Travel
Rum punch
by Hamish McKenzie
Fancy snorkelling from the Caribbean island of Caye Caulker, with its cute Creole kids, Rasta Man, tropical marine jungle and inescapable intimacy?
The big block letters on the Akihito Hotel’s pallid exterior promised “Adult Entertainment”. I shouldn’t have been surprised, then, when our hotelier produced a pistol to shoo away a pesky drunk from the hotel bar in Orange Walk, Belize. “Which leg you want me to shoot?” the mild-mannered manager enquired as the drunk scuttled away. Behind us sat the inebriated Oscar, who took great pleasure in introducing his female companion as his “side lady”. She was also the Deputy Prime Minister’s secretary.
I’m drinking with two new friends I met on the bus from the Mexican border – a lumbering 50-year-old antiques dealer from Kent with a fondness for stout, and a blonde psychology graduate from Missouri. We make an odd trio. We chat with the friendly Taiwanese hoteliers, who delight in unloading their entire cache of knowledge about Belize on us. Did you know, for example, that vampire bats have such sharp teeth that you wouldn’t even notice if you were bitten by one?

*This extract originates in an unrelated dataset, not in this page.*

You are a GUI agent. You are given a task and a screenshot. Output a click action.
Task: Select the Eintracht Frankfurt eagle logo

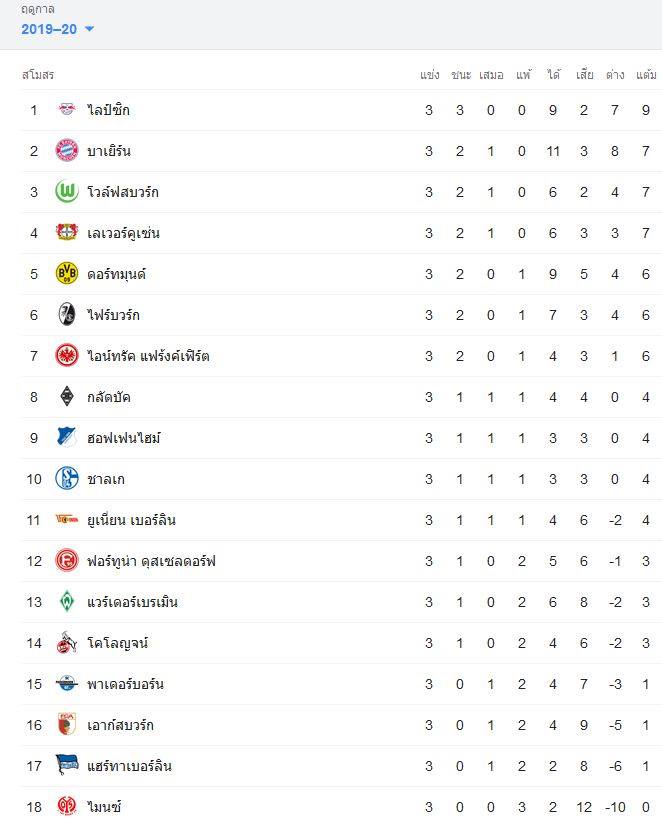click(x=67, y=356)
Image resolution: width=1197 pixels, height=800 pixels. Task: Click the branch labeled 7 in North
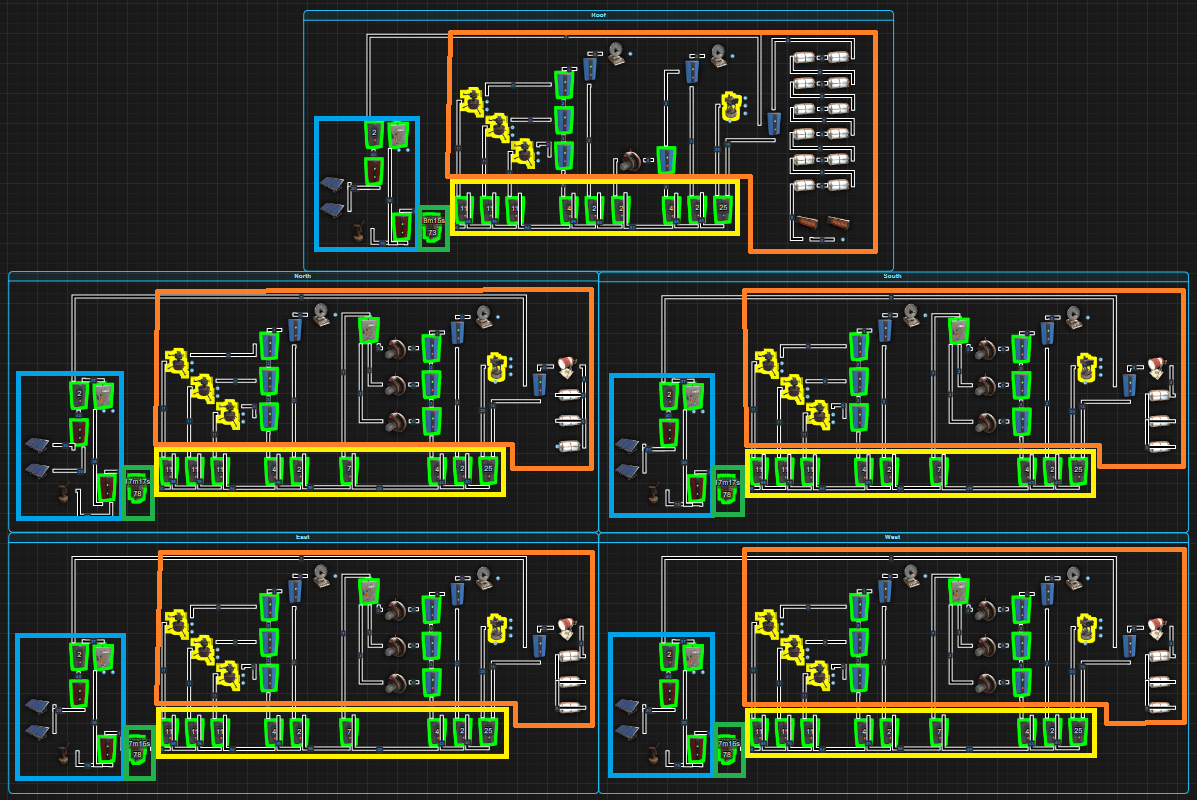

The hoteliers came to Belize because life here is not so stressful, the wife tells us, and there’s less discrimination. The melting-pot nature of this former British colony seems to support her claim. Once the stomping grounds for a million Mayan Indians, this jungle-rich nation is now the domain of the displaced. -Creoles, Mestizos, Chinese immigrants, and even a pocket of reclusive Mennonites – who have a deal with the government that exempts them from taxes and military service – live together in relative harmony. All up, there are just 270,000 Belizeans living on this thin strip of -Central American soil.
With 16,000 people and a “Central Park” of approximately 20 square metres, Orange Walk – named after its abundance of the citrus fruit – has the distinction of being Belize’s second-biggest city. You don’t come to Belize for Orange Walk, though – you come for its cayes (pronounced “keys”), which offer some of the best diving and snorkelling in the world. “If you haven’t been to the cayes,” says our hostess, “you haven’t been to Belize.”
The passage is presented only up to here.